Zwischen Organisation und Improvisation – Ein Tag im Assistenz-Tetris

Hallo,

heute war einer dieser Tage, an denen ich mal wieder gemerkt habe, wie sehr sich mein Alltag zwischen Planung und Improvisation bewegt. Eigentlich fing alles ganz ruhig an: Ich schrieb am Morgen einen kleinen Artikel zur Geschichte der persönlichen Assistenz. Es tut gut, sich mit den Wurzeln und Entwicklungen dieses wichtigen Themas zu beschäftigen. Gerade, weil ich jeden Tag selbst damit lebe und arbeite, ist es spannend, den Blick auch mal zurückzuwerfen.

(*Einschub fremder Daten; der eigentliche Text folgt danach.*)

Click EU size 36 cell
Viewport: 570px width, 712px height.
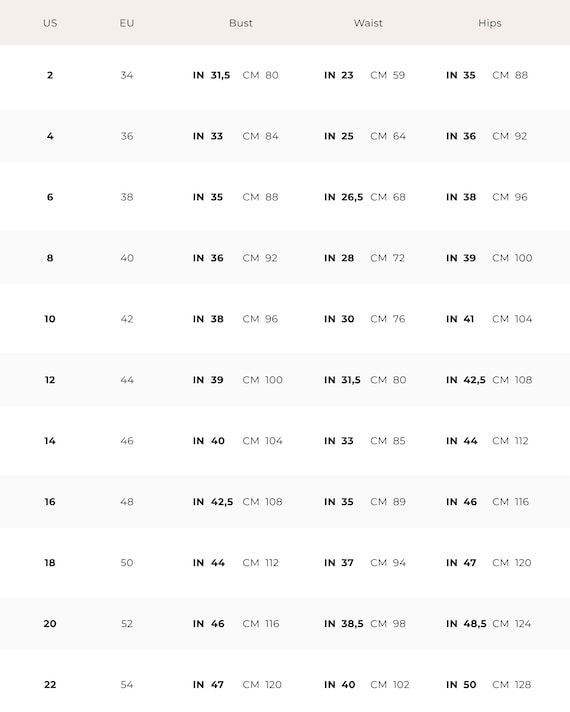click(127, 136)
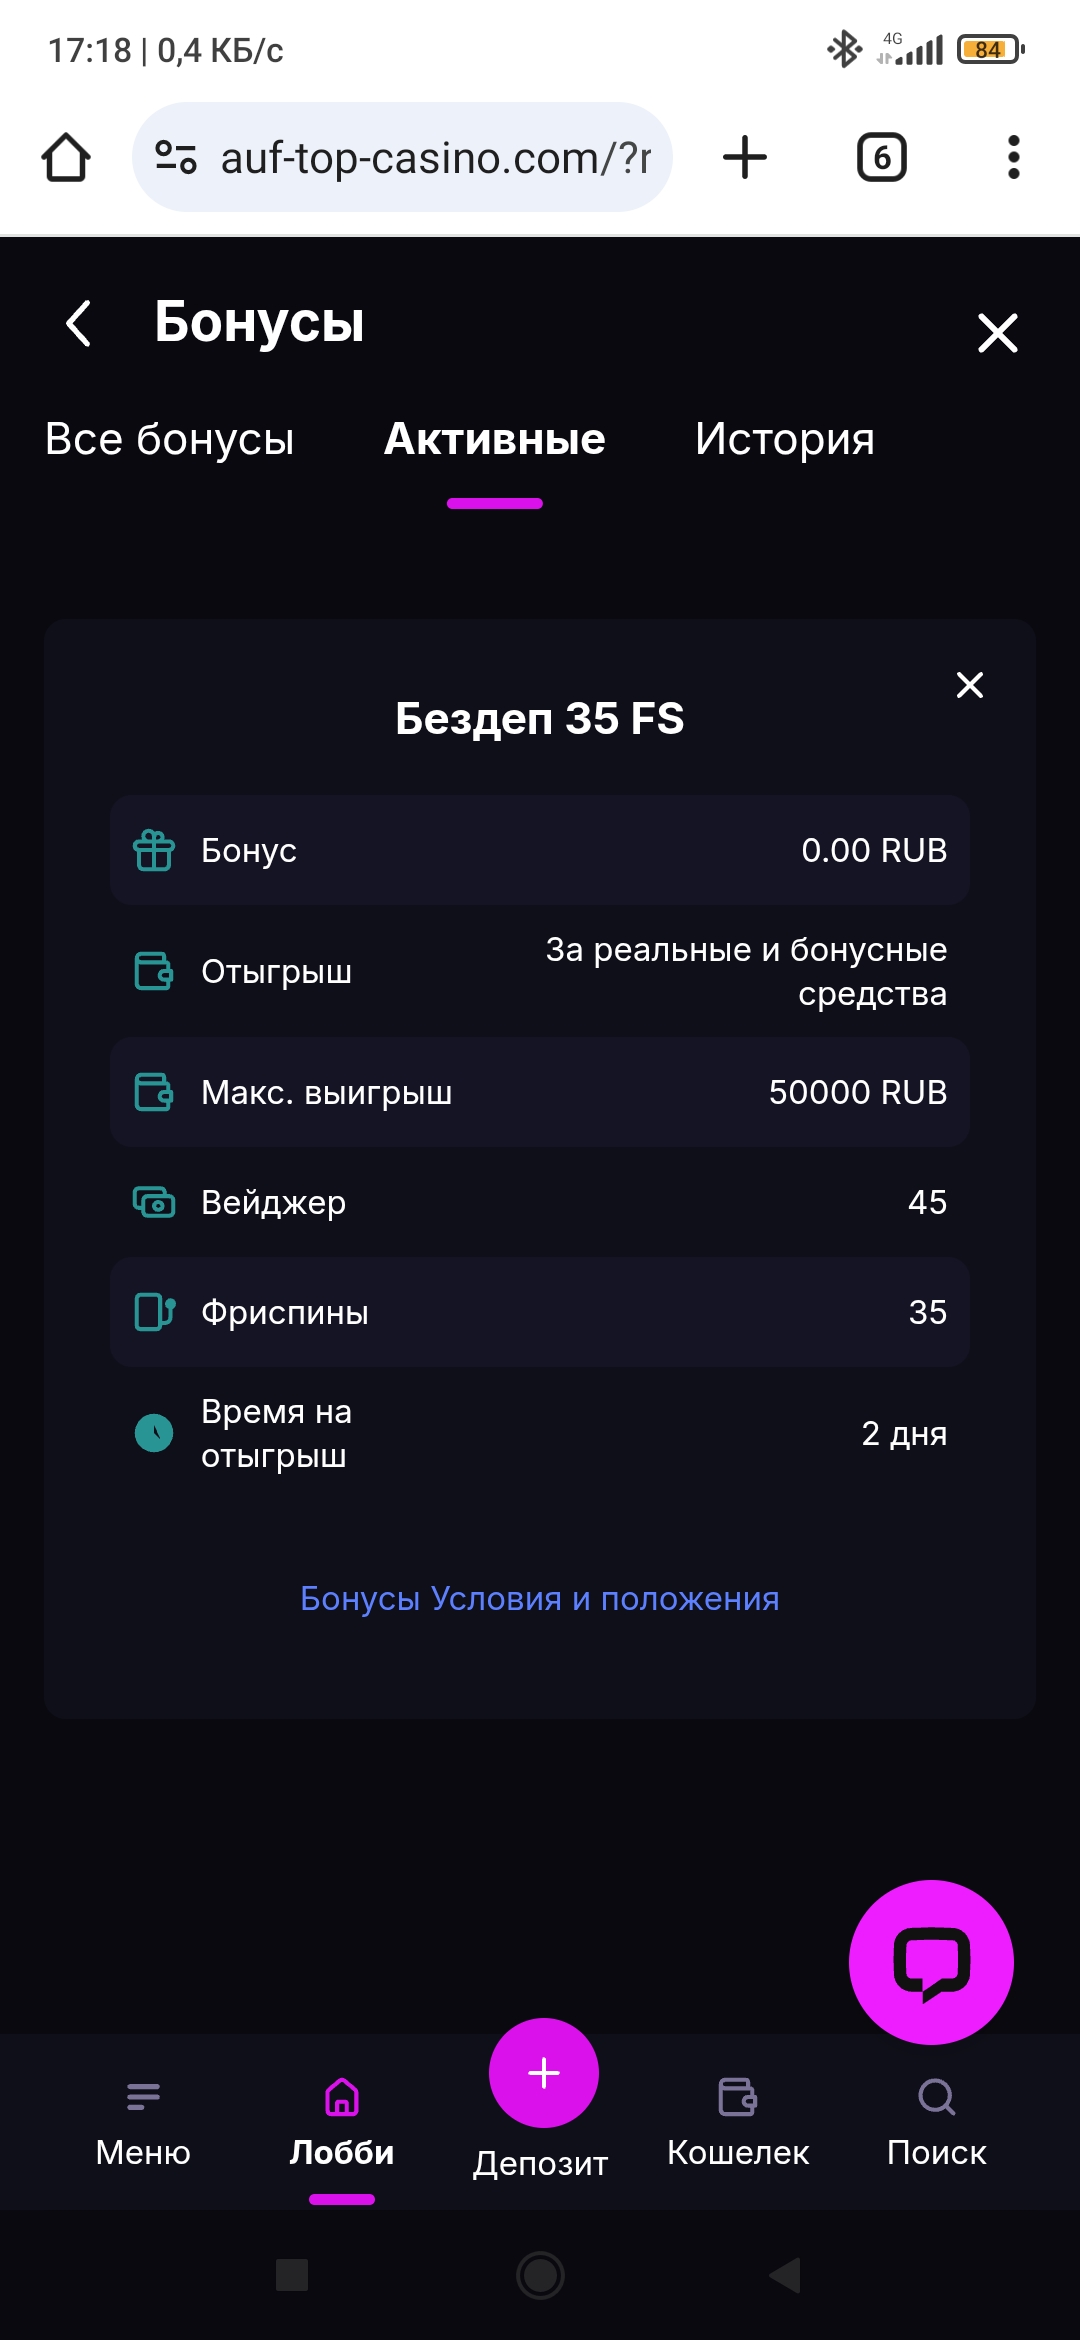This screenshot has height=2340, width=1080.
Task: Select the Активные tab
Action: (x=495, y=440)
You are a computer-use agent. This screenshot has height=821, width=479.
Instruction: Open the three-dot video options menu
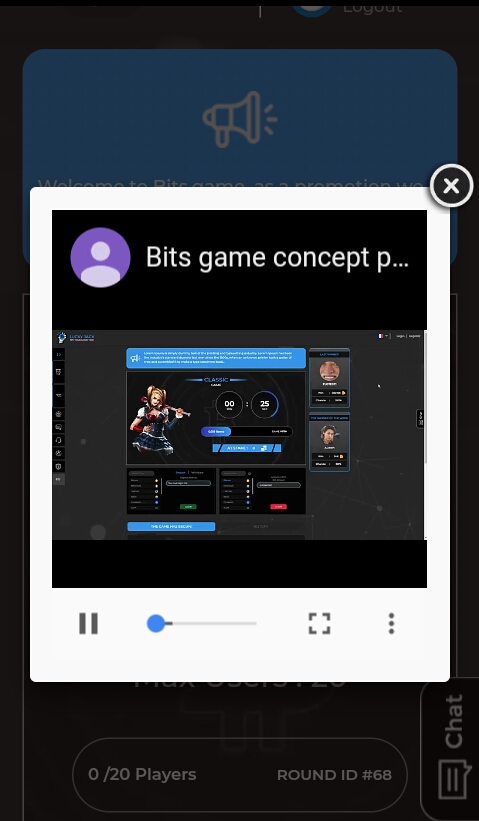391,623
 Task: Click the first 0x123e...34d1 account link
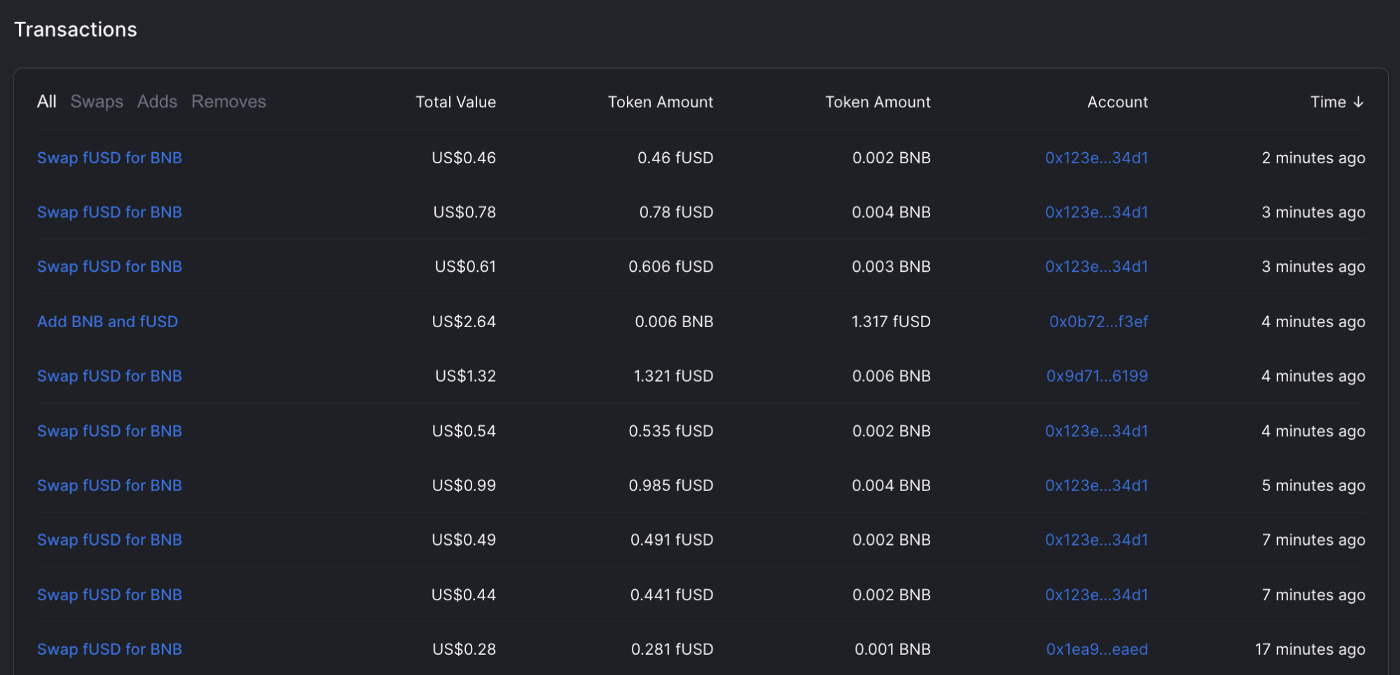click(1096, 157)
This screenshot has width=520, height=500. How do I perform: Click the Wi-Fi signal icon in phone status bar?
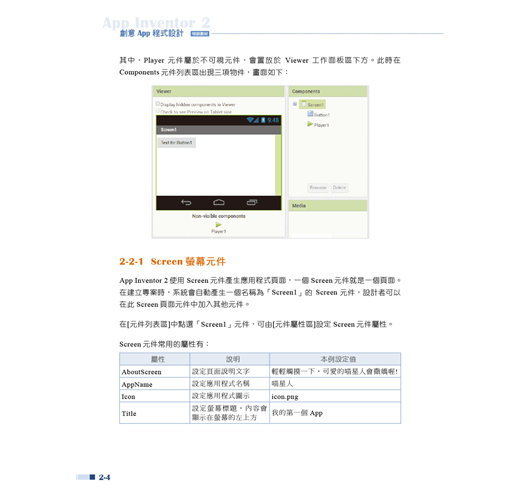pos(250,120)
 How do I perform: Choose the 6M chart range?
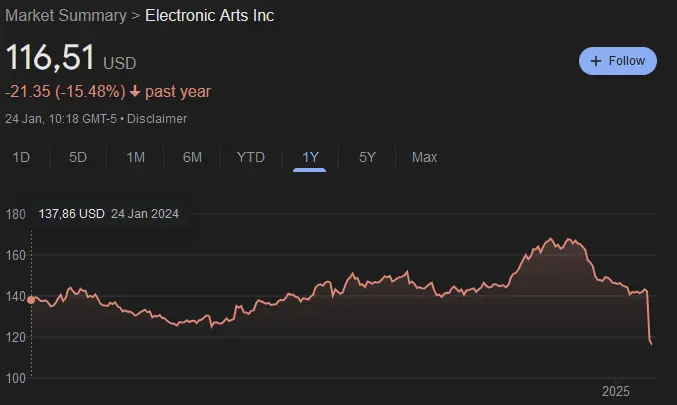192,157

Danach habe ich ein bisschen meine Social-Media-Kontakte gepflegt. Ich merke immer wieder, wie wertvoll diese Vernetzung ist. Manchmal sind es nur kleine Gespräche, ein kurzer Austausch, aber oft entstehen daraus neue Ideen oder einfach ein gutes Gefühl von Gemeinschaft.

Ab Mittag war dann Schluss mit der Ruhe. Ich habe mich intensiv mit meinem persönlichen Budget beschäftigt, oder besser gesagt: Ich habe für morgen eine Teamsitzung vorbereitet und einen Dienstplan geschrieben. Vier Assistenten habe ich derzeit – obwohl ich eigentlich sechs haben dürfte. Aber es ist wie so oft: Es kommen und gehen mehr Assistenten, als es mir lieb ist. Nicht, weil sie schlechte Arbeit leisten, sondern oft aus ganz persönlichen Gründen.

Manchmal fühlt es sich an, als wäre mein Leben ein bisschen wie Tetris. Ich schiebe die einzelnen Teile hin und her, versuche, sie passend zu machen, und hoffe, dass am Ende alles irgendwie aufgeht. Aber wie bei Tetris gibt es auch diese Momente, in denen nichts passt und man einfach nur improvisieren muss. Das ist manchmal herausfordernd, aber es zeigt mir auch immer wieder, wie stark ich in diesem ganzen Organisationschaos geworden bin.

Irgendwann am Nachmittag habe ich mir dann bewusst eine Pause gegönnt. Ich glaube, das war auch nötig. Einfach mal durchatmen, den Kopf freikriegen, die Gedanken ein bisschen sortieren. Es ist so wichtig, sich diese kleinen Auszeiten zu nehmen, gerade wenn man sonst so viel zu jonglieren hat.

Ich weiß, dass es nicht immer einfach ist, diesen Spagat zwischen Organisation und Improvisation zu schaffen. Aber irgendwie geht es immer weiter. Schritt für Schritt, Tetris-Stein für Tetris-Stein.